Records provided:

::::::::::

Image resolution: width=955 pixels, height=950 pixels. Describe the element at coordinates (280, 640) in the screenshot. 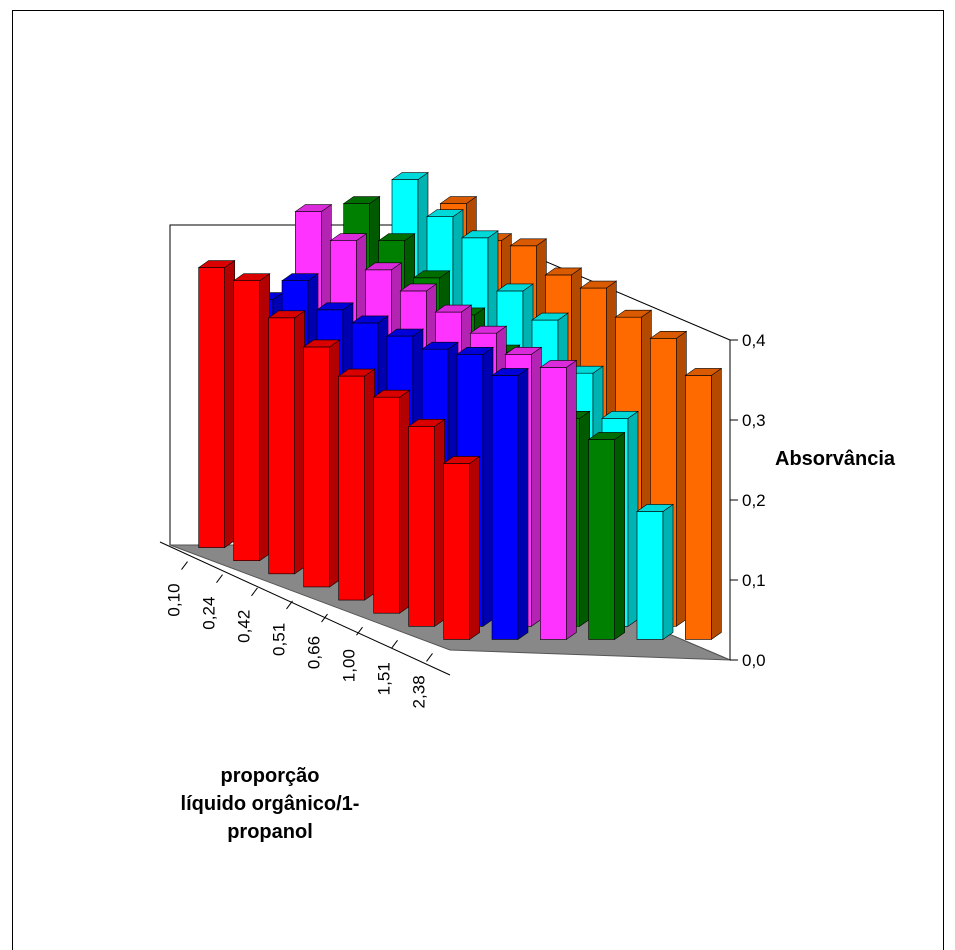

I see `x-tick-label: 0,51` at that location.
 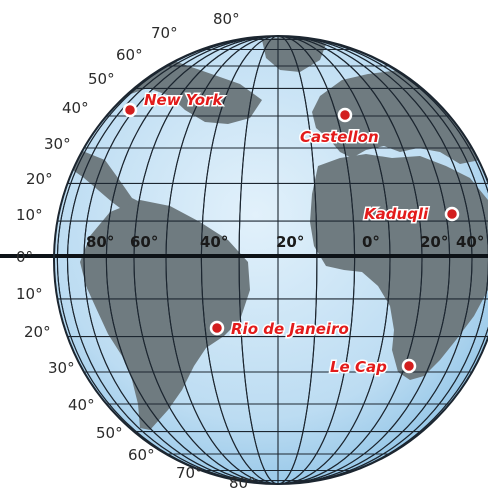 I want to click on lon-label-20e: 20°, so click(x=434, y=242).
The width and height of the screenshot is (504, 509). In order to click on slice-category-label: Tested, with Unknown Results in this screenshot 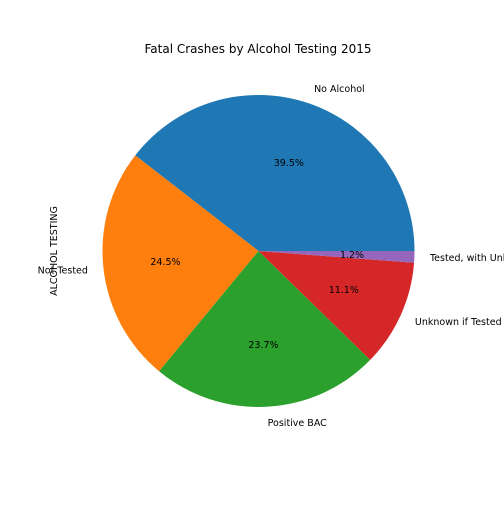, I will do `click(466, 258)`.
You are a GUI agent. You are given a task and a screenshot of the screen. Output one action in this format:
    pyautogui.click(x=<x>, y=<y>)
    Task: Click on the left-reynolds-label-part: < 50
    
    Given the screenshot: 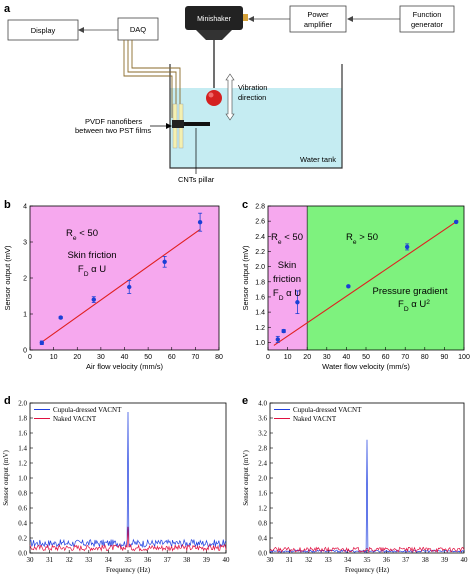 What is the action you would take?
    pyautogui.click(x=292, y=238)
    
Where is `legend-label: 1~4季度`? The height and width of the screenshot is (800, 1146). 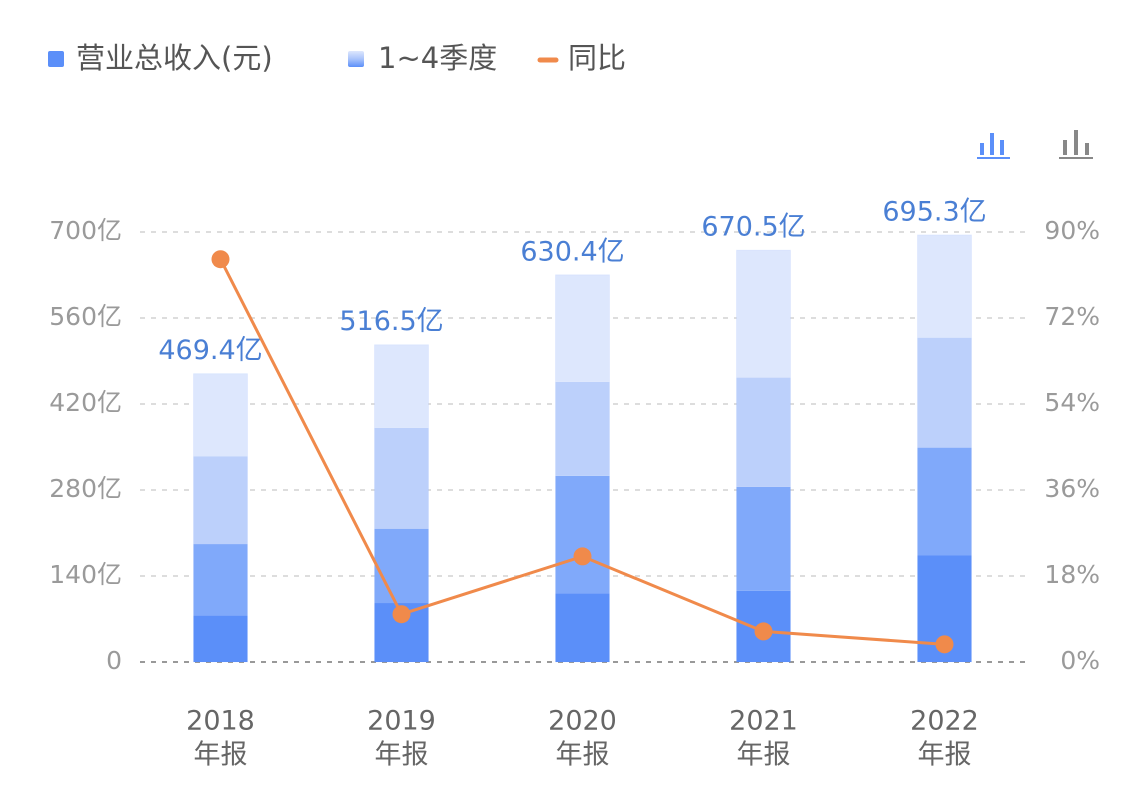 legend-label: 1~4季度 is located at coordinates (438, 58).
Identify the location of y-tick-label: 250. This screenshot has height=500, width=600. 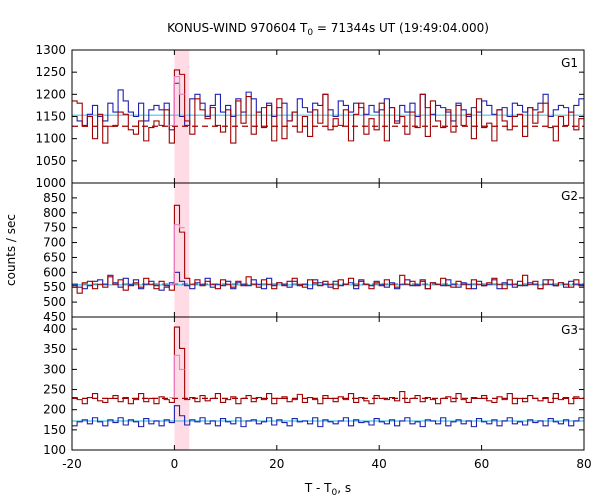
(54, 390).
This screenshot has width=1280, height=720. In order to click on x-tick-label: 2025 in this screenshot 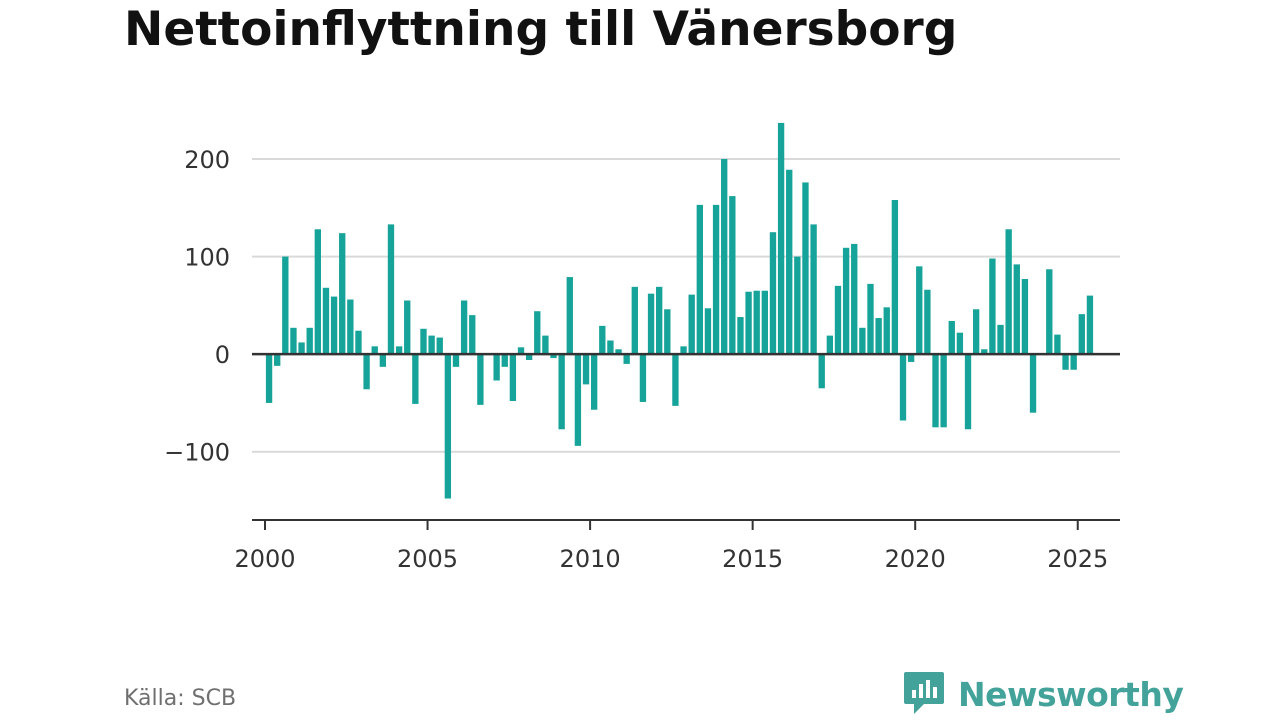, I will do `click(1078, 559)`.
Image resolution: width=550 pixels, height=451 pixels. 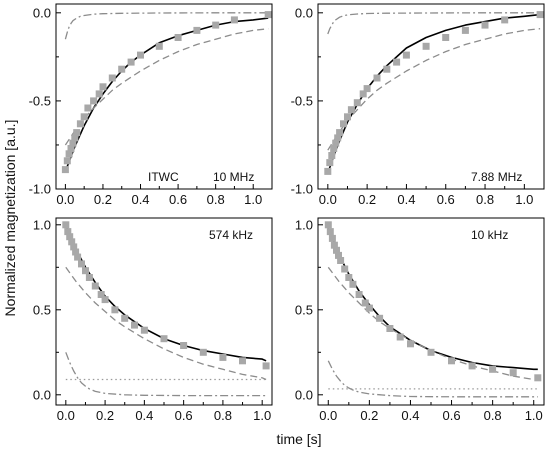 I want to click on panel-annotation: 10 kHz, so click(x=490, y=235).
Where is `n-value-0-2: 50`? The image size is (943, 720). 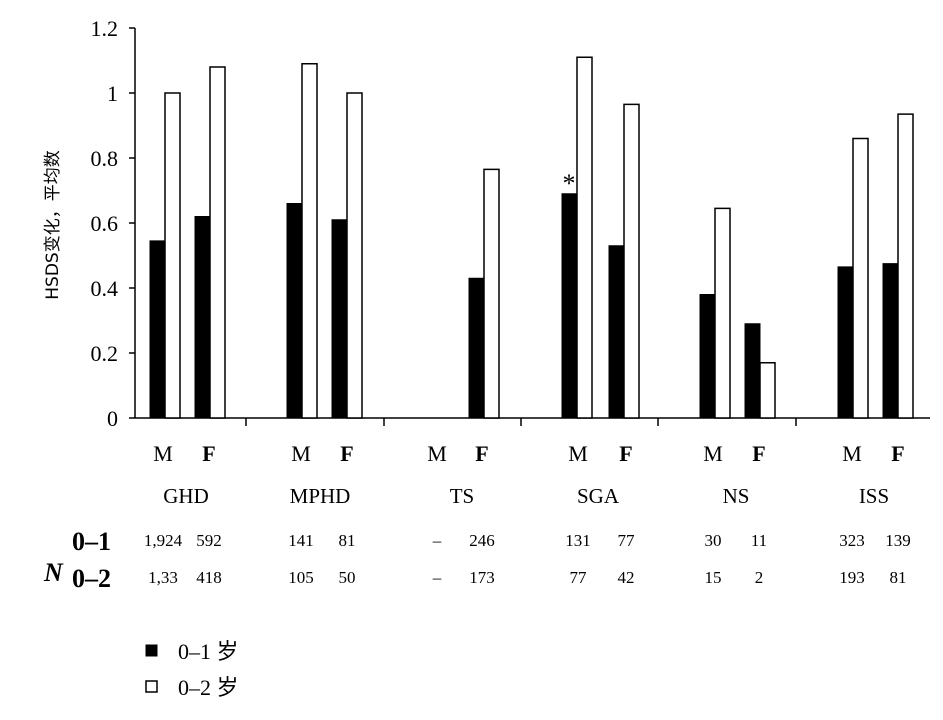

::::::::::

Work order: Convert the entries above, from the first line up to and including the line that contains "I want to click on lon-label-20e: 20°, so", into a Markdown table with the columns Row and Line. Give one numbered row per line, skip blank lines, and leave the pictures out of the table.

Task response:
| Row | Line |
|---|---|
| 1 | Image resolution: width=955 pixels, height=950 pixels. Describe the element at coordinates (280, 640) in the screenshot.  |
| 2 | I see `x-tick-label: 0,51` at that location. |
| 3 |   I want to click on lon-label-20e: 20°, so click(x=434, y=242). |